This is one of them.

Although Israel may point at a bombing perpetrated by less than a handful of people to justify its national army rocketing targets in a city full of people, may God help anyone who attempts to trace the link back in the opposite direction. 

Rather, we are only allowed to condemn in this strange semantic prison that has been constructed for the safe discussion of terrorism but, while we are here, let us talk about this ‘retaliation’ about which we have been given temporary speaking rights:

retaliation Re*tal`i*a”tion, n.

The act of retaliating, or of returning like for like; retribution; now, specifically, the return of evil for evil; e.g., an eye for an eye, a tooth for a tooth.

— Source: Webster’s Revised Unabridged Dictionary, é 1996, 1998 MICRA, Inc. —

AN EYE FOR AN EYE, A TOOTH FOR A TOOTH 

“An eye for an eye, a tooth for a tooth.”

This is closer to the truth. Revenge, an enraged 10-year-old boy with a fleet of combat helicopters at his disposal, has developed a media strategy with its own strange vocabulary, and we are being taught to speak his language. 

Israel walks a dangerous path when it starts talking about “retaliation” because the word itself actively makes a claim that we must examine, in light of what has been done by each side, to each side. 

This is an equation that the Palestinians have been trying to bring to the world for the second half of the last century and an equation we’ve been very good at ignoring. 

It’s hard to imagine a ‘proportional response’ to the Palestinian experience of the last 50 years, which is what the word ‘retaliation’ plainly infers.

What would be a ‘proportional response’ to the Israeli ethnic cleansing of Palestine that resulted in the dispossession and exile of nearly one million Palestinians and the 33 subsequent years of force, might, beatings, and yet more dispossession, for those that stuck it out on the ground?
----
STATED GOAL:
Please name the dictionary that the text on retaliation gives as the source of its definition of the word.
----
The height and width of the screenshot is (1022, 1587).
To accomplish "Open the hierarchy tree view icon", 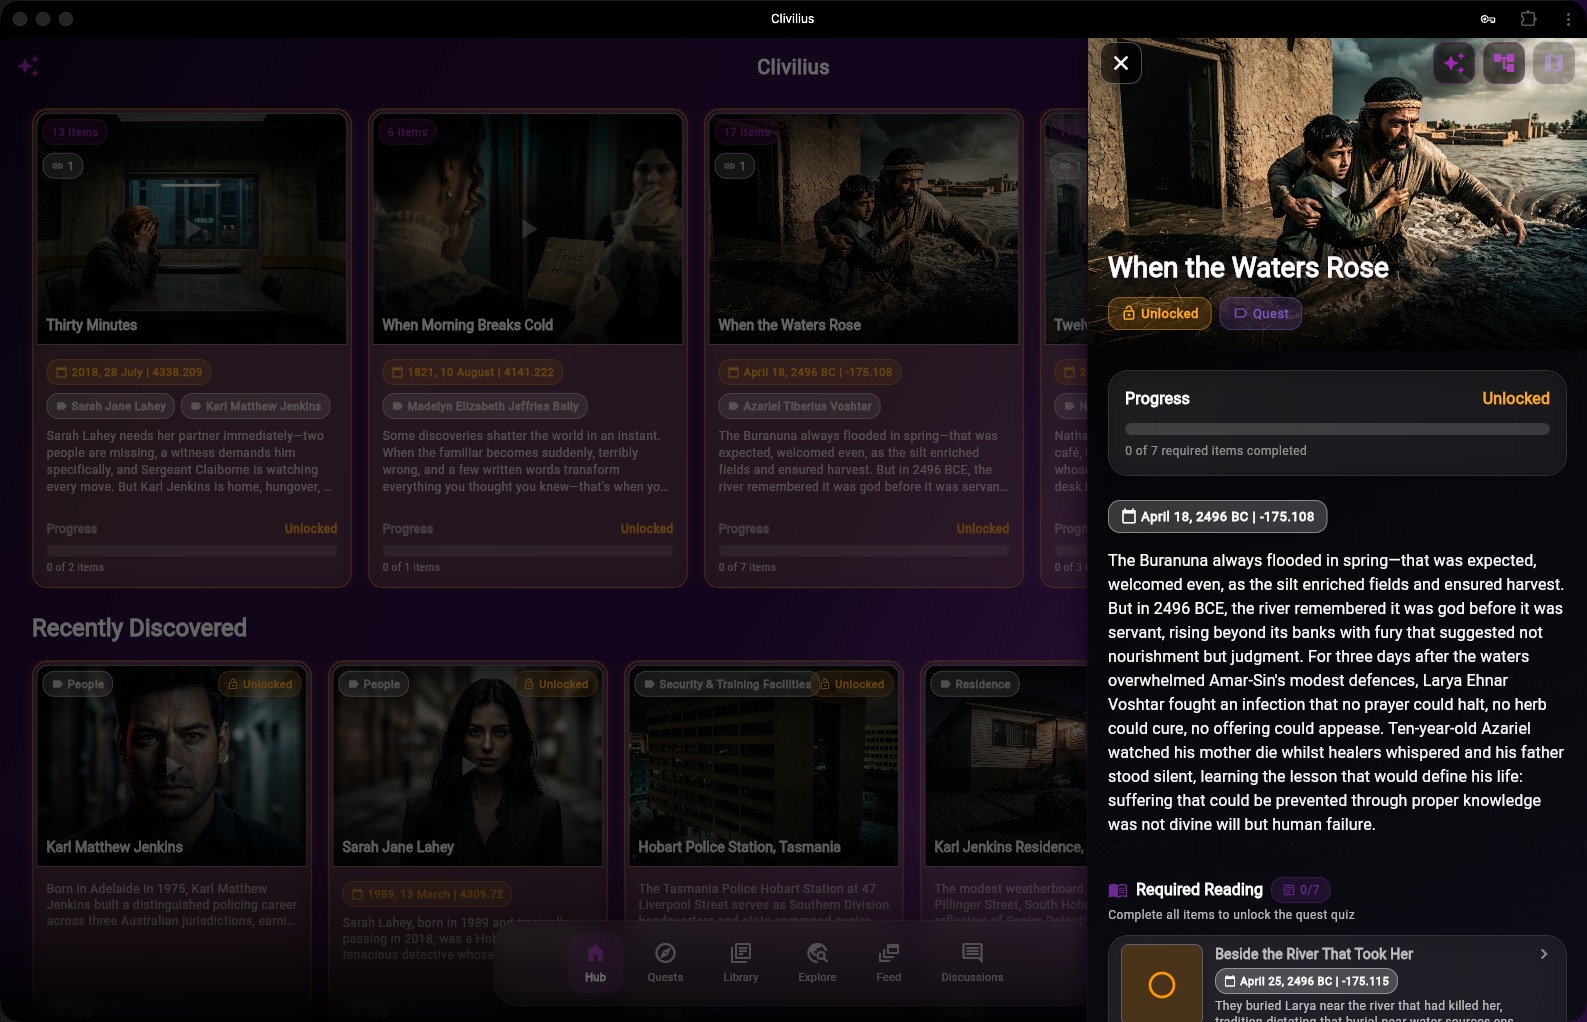I will (x=1504, y=64).
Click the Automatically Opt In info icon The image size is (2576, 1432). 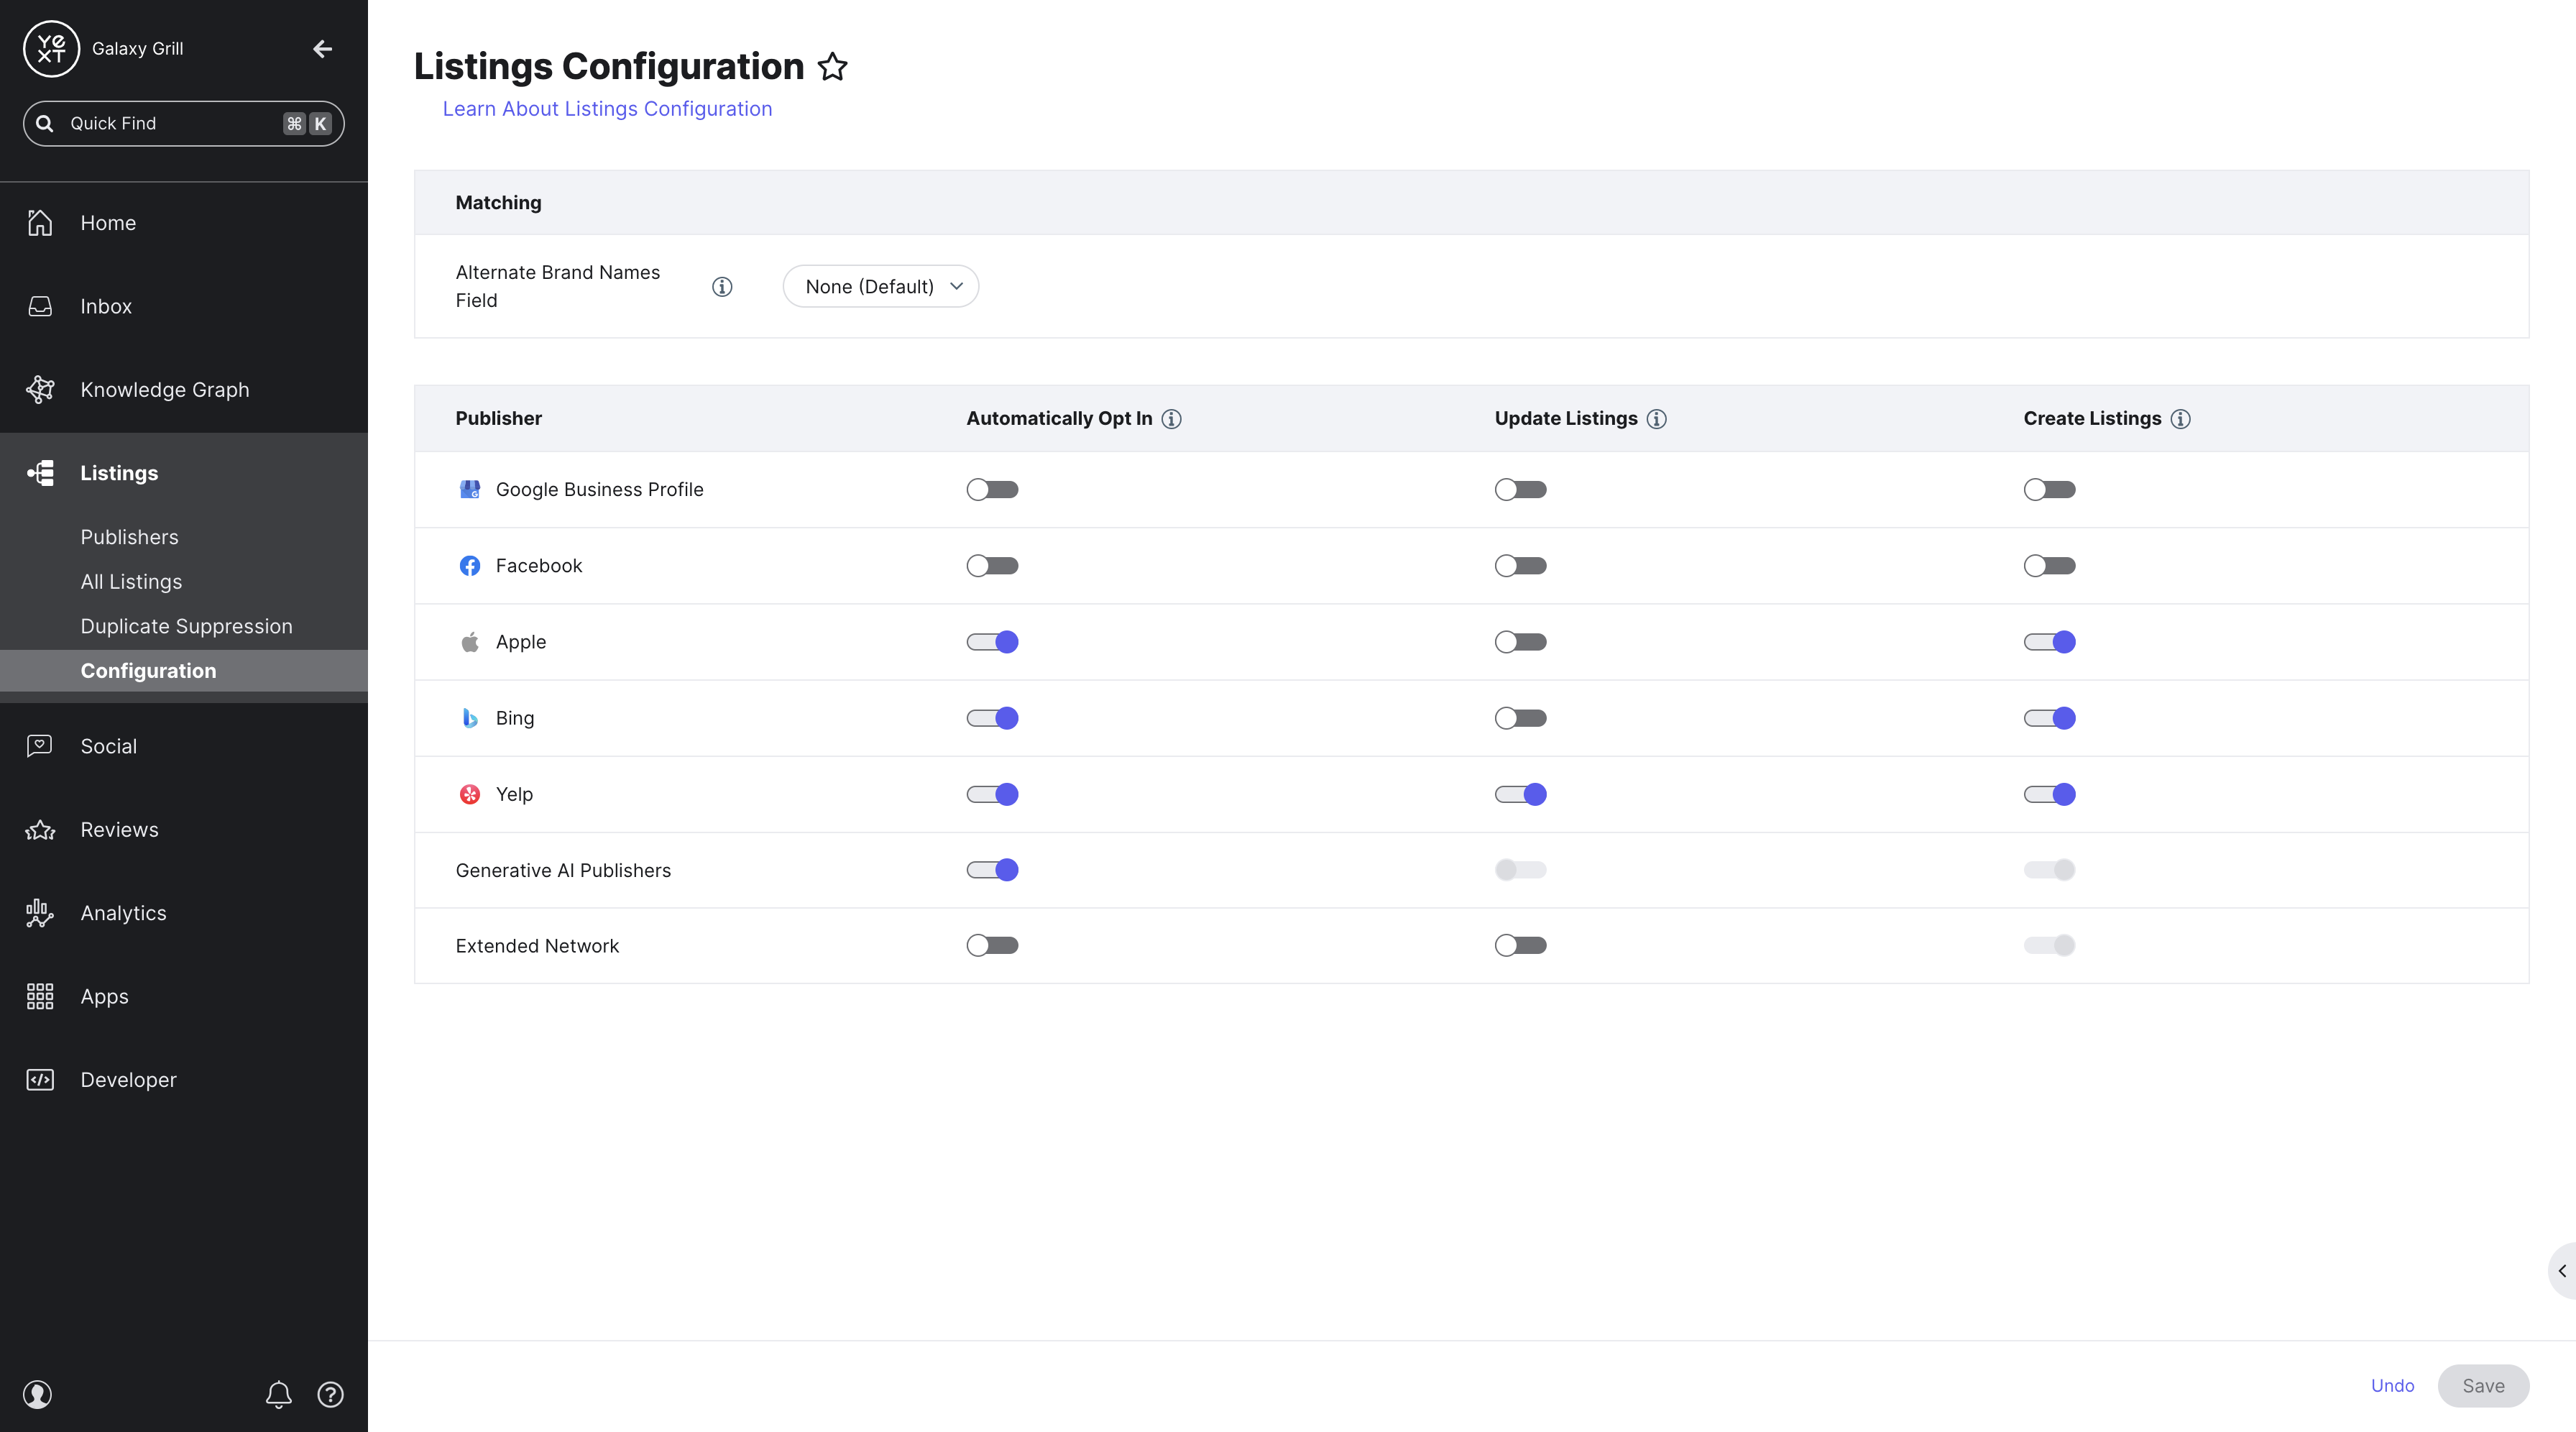pyautogui.click(x=1171, y=419)
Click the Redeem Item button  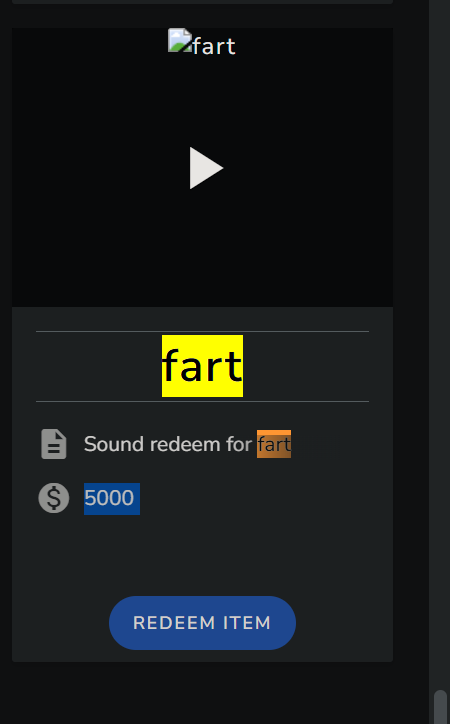[202, 623]
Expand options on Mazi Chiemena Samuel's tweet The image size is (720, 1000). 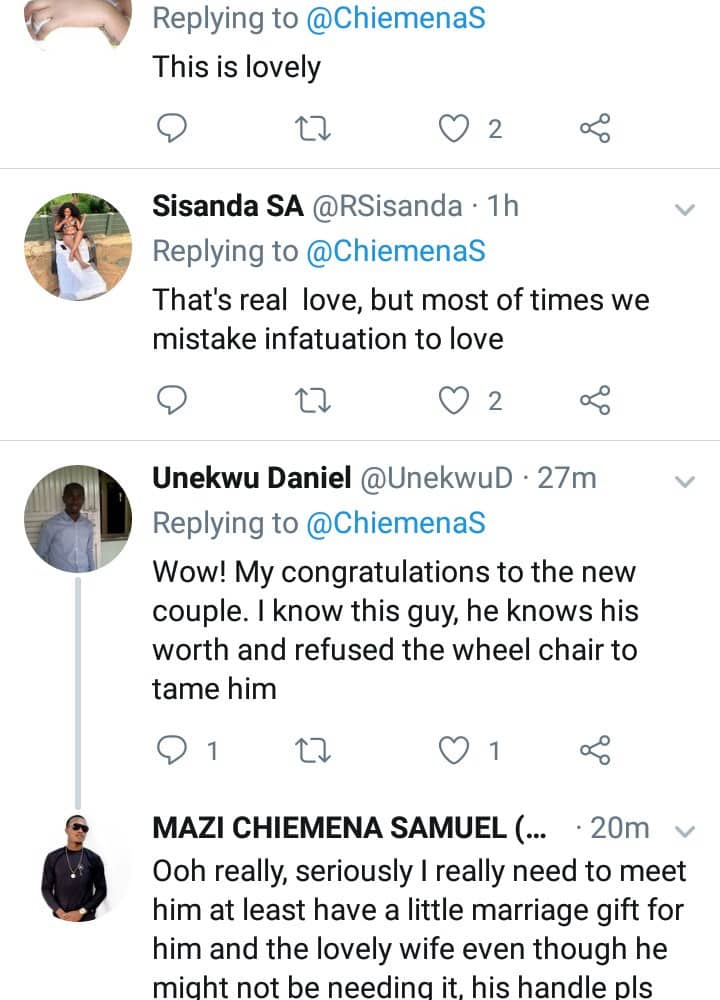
----
EXERCISE SOLUTION:
Webster’s Revised Unabridged Dictionary.